Sacramento is relying on its expiring sales tax to fund nearly 20 percent of police employees in its latest budget plan, and city leaders said those jobs could be lost in future years if voters don't extend the tax in November.

Measure U — approved overwhelmingly by the voters in 2012 — will pay for 195 positions in the police department, 90 in the fire department and many more jobs at community centers, parks and swimming pools in the fiscal year starting July 1, according to the city's proposed 2018-19 budget released Monday. Overall, the city is projecting using $47.3 million in Measure U funding in the upcoming budget year.

The one-half percentage point sales tax is scheduled to expire at the end of March 2019. Renewing it is expected to be the political focus of the year at City Hall.

Mayor Darrell Steinberg and members of the City Council have expressed support for extending the sales tax through a ballot measure. There is also talk of increasing the tax — perhaps to one cent on the dollar — and making it permanent. City leaders are expected to announce their plans for the tax in early May.

If the City Council wants to place a measure on the November ballot to extend and increase the tax, it must do so by mid-July.

Assistant City Manager Leyne Milstein said Monday that jobs currently funded by Measure U dollars would either be absorbed by the city's general fund budget or eliminated. With increasing pension and labor costs forecast in future years, the city is projecting deficits beginning next fiscal year, meaning it would be unlikely the general fund would have the capacity to support the Measure U jobs.

"The thought process has been that if we funded (jobs) with Measure U, if Measure U went away then the positions would go away," Milstein said.

Steinberg and council members have talked often about placing more focus on investing in low-income neighborhoods since police officers shot and killed Stephon Clark on March 18. Roughly 78 percent of the Measure U budget for the upcoming fiscal year is proposed to be spent on the police and fire departments. Increasing the sales tax is seen as a potential avenue toward shifting more resources to the neighborhoods and economic development.

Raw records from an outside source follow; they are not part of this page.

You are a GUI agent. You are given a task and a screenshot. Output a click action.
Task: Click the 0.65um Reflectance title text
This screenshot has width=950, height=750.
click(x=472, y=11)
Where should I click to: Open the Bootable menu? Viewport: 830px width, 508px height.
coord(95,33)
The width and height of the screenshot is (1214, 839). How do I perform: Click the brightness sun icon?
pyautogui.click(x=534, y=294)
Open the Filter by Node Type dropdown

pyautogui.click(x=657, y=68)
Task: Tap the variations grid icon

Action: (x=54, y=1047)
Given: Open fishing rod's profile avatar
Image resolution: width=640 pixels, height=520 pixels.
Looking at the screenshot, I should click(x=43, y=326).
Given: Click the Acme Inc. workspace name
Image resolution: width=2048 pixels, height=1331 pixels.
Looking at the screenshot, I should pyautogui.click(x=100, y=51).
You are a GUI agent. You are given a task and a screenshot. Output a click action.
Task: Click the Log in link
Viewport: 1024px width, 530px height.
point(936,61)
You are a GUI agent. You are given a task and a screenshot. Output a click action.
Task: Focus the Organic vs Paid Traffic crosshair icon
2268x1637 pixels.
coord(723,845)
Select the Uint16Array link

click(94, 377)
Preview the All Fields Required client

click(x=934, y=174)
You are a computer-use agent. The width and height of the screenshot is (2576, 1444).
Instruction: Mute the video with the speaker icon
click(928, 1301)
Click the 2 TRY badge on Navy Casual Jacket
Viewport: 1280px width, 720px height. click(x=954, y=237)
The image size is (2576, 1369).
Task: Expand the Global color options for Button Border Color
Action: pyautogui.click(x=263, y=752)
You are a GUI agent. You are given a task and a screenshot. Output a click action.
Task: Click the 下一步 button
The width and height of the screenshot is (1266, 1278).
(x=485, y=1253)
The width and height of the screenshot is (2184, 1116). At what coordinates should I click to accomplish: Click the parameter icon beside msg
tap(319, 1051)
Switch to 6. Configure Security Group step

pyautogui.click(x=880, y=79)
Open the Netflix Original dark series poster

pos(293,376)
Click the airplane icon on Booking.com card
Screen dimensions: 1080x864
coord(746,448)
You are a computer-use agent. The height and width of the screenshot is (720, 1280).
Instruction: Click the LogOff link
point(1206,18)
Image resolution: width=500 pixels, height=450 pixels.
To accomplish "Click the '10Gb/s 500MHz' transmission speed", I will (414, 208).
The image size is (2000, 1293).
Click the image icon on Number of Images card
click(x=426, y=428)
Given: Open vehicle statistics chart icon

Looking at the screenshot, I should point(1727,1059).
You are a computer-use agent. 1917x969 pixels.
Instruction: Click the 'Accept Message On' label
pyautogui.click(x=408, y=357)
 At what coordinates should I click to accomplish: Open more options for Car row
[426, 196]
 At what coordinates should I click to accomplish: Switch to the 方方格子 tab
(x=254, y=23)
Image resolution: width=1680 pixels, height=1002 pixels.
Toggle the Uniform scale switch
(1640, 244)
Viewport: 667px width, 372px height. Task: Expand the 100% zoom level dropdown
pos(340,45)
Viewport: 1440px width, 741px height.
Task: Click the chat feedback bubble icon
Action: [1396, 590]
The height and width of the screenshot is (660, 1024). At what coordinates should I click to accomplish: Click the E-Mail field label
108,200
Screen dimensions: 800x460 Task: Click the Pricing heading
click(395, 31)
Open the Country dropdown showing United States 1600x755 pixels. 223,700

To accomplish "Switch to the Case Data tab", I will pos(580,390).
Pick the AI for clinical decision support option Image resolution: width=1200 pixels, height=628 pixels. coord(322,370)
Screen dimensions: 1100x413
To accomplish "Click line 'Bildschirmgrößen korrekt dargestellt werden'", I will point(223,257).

The city's overall general fund budget is projected to have a $4.75 million surplus in the 2018-19 fiscal year, as sales and property tax figures continue to grow amidst a strengthening economy. However, city budget officials are projecting deficits to begin in the 2020 fiscal year, eventually reaching $30 million gaps by the 2023 budget year.

If Measure U is not extended, those deficits would more than double and could hit $85 million by the 2023-24 fiscal year, according to the city's budget document.

"Escalating employee salary and benefit costs and the increasing costs of operations and maintenance of aging infrastructure continue to be a challenge," the budget reads.

The City Council is scheduled to adopt a final budget in June.